What is left to say after the church shooting in the Home of the Depraved? Those killed in Texas included a toddler, several children and eight members of one family at prayer. It is almost too hard to fathom. I’ve been here for six weeks and three mass-murder sprees have taken place, two perpetrated by deranged male shooters, the other by a disciple of Allah from Uzbekistan, who unfortunately survived a cop’s bullet and demanded an Isis flag be raised in his hospital room. Nice.

At least that ghastly man Jann Wenner has not plastered the Uzbek scumbag on the cover of Rolling Stone. After the Boston marathon massacre, he put the murderer, a Kyrgyzstani-American of Chechen descent, on the cover and carried a story that presented him as a typical American teenager. It takes a very sick mind (and Wenner sure has one), coupled with great greed, to put a mass murderer on the cover of a magazine and present him almost sympathetically. I used to know Wenner and now I read that he stands accused of offering the writer Ben Ryan work in exchange for sex (he denies it). Wenner is one bad dude.

Bad dudes seem to be everywhere nowadays. There is so much violence in movies and on TV — and even more in those stupid video games — that it almost seems normal. And so much hatred. Don’t forget that after the Las Vegas massacre, a senior CBS lawyer wrote on Facebook that she didn’t feel bad because the victims were country music fans and ‘country music fans are often gun toting Republicans’. (She was fired for it.) But she sure let the cat out of the bag: an educated senior executive disregarded the mass murders of innocent people because they were Republicans. The story hardly got any coverage, as bi-coastal elites do not pile in when one of them makes a gaffe.


How can we stop violent movies, unbridled savagery on TV and ultra-violent videos? Easy — the same way we stopped portraying minorities as monosyllabic step ’n’ fetch-it servants, with a little bit of willpower. Of course leftists will scream about the loss of artistic freedom and the meaning of obscenity, but when was the last time the left got it right? People look at screens all day. Violence begets violence, and something must be done. But absolutely nothing will be done. New York has just re-elected the most useless mayor ever, and it looks as though the bad old days will be back — badder than ever: unchecked crime, racial tensions and fiscal anarchy. You can see it getting worse every day. Bikers don’t respect the rules and speed on pavements. Cops avoid high-crime neighbourhoods as they are not allowed to frisk on suspicion. Soon the place will be inhabited by those who live off the public payroll or are on welfare, and Chinese billionaires who mostly stay way up in their ghastly glass penthouses, thank God.

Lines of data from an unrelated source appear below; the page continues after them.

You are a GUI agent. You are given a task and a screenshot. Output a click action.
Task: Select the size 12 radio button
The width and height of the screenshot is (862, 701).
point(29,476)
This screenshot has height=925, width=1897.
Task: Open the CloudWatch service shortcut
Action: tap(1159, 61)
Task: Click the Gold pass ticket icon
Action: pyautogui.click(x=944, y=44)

That was the lousy news. The good news is that I went up to West Point on Armistice Day for a football game, one that the army won, and watched the long grey line of cadets, among the best and the brightest and most decent men and women in America, parade. It was like taking a very good shower after wallowing in shit for six weeks.

Major Chuck Pfeifer, a 1965 graduate of West Point and highly decorated Vietnam veteran, was my host. We were four very old and good friends — Chuck, Richard Johnson, a Post columnist, Michael Mailer, the only movie-maker who takes his pants off in the privacy of his bedroom, and yours truly. There was brilliant sunshine but it was colder than a witch’s tit. Chuck was in an ebullient mood and had asked us to wear coats and ties because there were generals galore who had expressed a desire to meet us. Once we got to the Point, our flimsy suits were absolutely useless, so we decided that the George Patton taproom might fortify us enough to withstand the Aeolian attack. We shoulda stood in bed.

Two very large double bloody marys on an empty stomach at ten in the morning did the trick. Staggering among the cadets, I approached a military police officer, a woman, and demanded she arrest me. ‘You’re awfully cute,’ I told her. ‘Please handcuff me.’ She shrieked with delight and asked us where we were from. I suppose that’s what proper women do when they receive a compliment. In Hollywood they call a lawyer; in West Point they smile and wish you a good day.

More troubles followed. During half-time, a flag that covered the whole 100 yards of the football field was unfolded, and the band played the most rousing version of ‘America the Beautiful’ I have ever heard. The four of us sang louder than 2,400 cadets, or so it seemed. It represented the pinnacle of the American spirit. As Michael said, the trouble with patriotism is that it has been warped by politics. Well, not last Saturday in Highland Falls, at West Point, school of Patton and Grant and MacArthur and Eisenhower, and the greatest of them all, Robert E. Lee. Needless to say, we were in no shape to meet top brass, so we beat a hasty retreat. By the time we got back to the city we looked like survivors of Pickett’s Charge at Gettysburg. So we opened some fresh wine, followed by Tequila, and finished with vodka. America is beautiful, especially at West Point.